Low-pass filtering can be simply considered: set a frequency point, when the signal frequency higher than this frequency can not pass, in the digital signal, this frequency point is also the cut-off frequency, when the frequency domain is higher than this cut-off frequency, then all assigned to 0. Because in this process, let the low frequency signal all through, so called low-pass filtering.
The meaning of ‘low’ and ‘high’ – for example, the cutoff frequency – depends on the characteristics of the filter. (The term “low-pass filter” simply refers to the shape of the filter response. A high-pass filter can be designed to have a lower cutoff frequency than any low-pass filter cutoff frequency.
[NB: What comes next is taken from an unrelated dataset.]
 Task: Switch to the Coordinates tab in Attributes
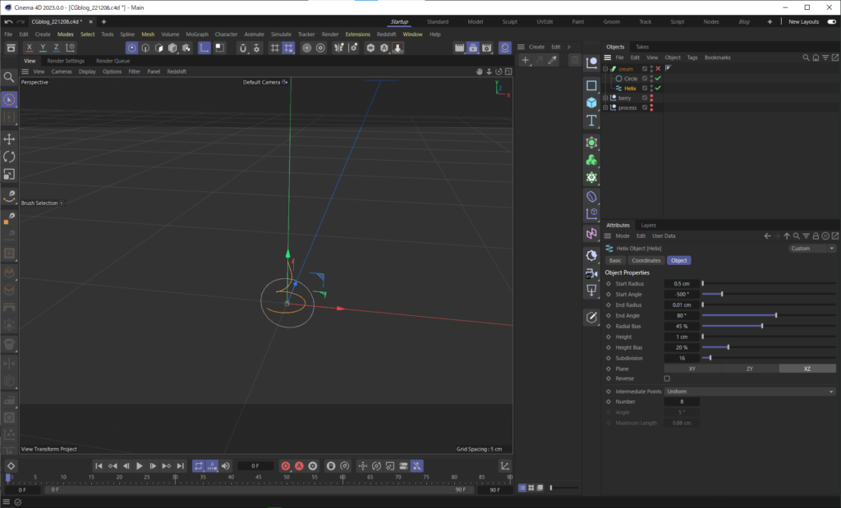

The different frequency response is what distinguishes them.) Electronic filters can be designed for any desired frequency range – up to microwave frequencies (over 1000 MHz) and beyond.
High and low pass filters are determined by the order number of the denominator.
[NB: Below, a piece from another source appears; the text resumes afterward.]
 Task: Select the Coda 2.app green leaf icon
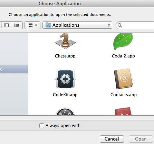point(123,42)
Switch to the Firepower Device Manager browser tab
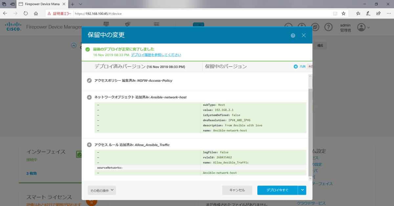 43,4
Conversion function of the denominator order number is higher than the numerator order number for the low-pass filter, and the greater the difference between the better the filtering effect, the conversion function of the denominator order number is lower than or equal to the numerator order number for the high-pass filter.
Filter circuit is often used to filter out the ripple in the rectified output voltage, generally composed of reactance components, such as a capacitor C in parallel with the load resistor, or in series with the load inductor L, as well as a combination of capacitors, inductors and a variety of complex filter circuit. The simplest of these filter circuits are as follows.
5、 Active low-pass filter (lpf) working principle and function —- simple filter circuit
When the current flowing through the inductor changes, the inductive electromotive force generated in the inductor coil will prevent the current from changing. When the current through the inductor coil increases, the self-induced electromotive force generated by the inductor coil is opposite to the direction of the current, preventing the current from increasing, while converting part of the electrical energy into magnetic energy stored in the inductor; when the current through the inductor coil decreases, the self-induced electromotive force is in the same direction as the current, preventing the current from decreasing, while releasing the stored energy to compensate for the decrease in current.
Therefore, after inductor filtering, not only the pulsation of load current and voltage is reduced, the waveform becomes smooth, and the conduction angle of rectifier diode is increased.
In the case of constant inductor coil, the smaller the load resistance, the smaller the AC component of the output voltage. The larger the L, the better the filtering effect.
6、active low-pass filter (lpf) working principle and role — active low-pass filter circuit case study
To obtain good filtering characteristics, a higher order is generally required. The design calculation of the filter is very troublesome and can be done with the help of engineering calculation curves and relevant computer-aided design software when needed. The number of filter stages is determined mainly by the requirement for out-of-band attenuation specificity. Each order of low-pass or high-pass circuit can obtain -6dB per octave (-20dB per decade) of attenuation, and each second-order low-pass or high-pass circuit can obtain -12dB per octave (-40dB per decade) of attenuation. When the multi-stage filter is connected in series, the total number of orders of the transfer function is equal to the sum of the orders of all levels. When the required out-of-band attenuation characteristics of -mdB per octave (or mdB per decade), the number of steps n should meet n greater than or equal to m/6 (or n greater than or equal to m/20).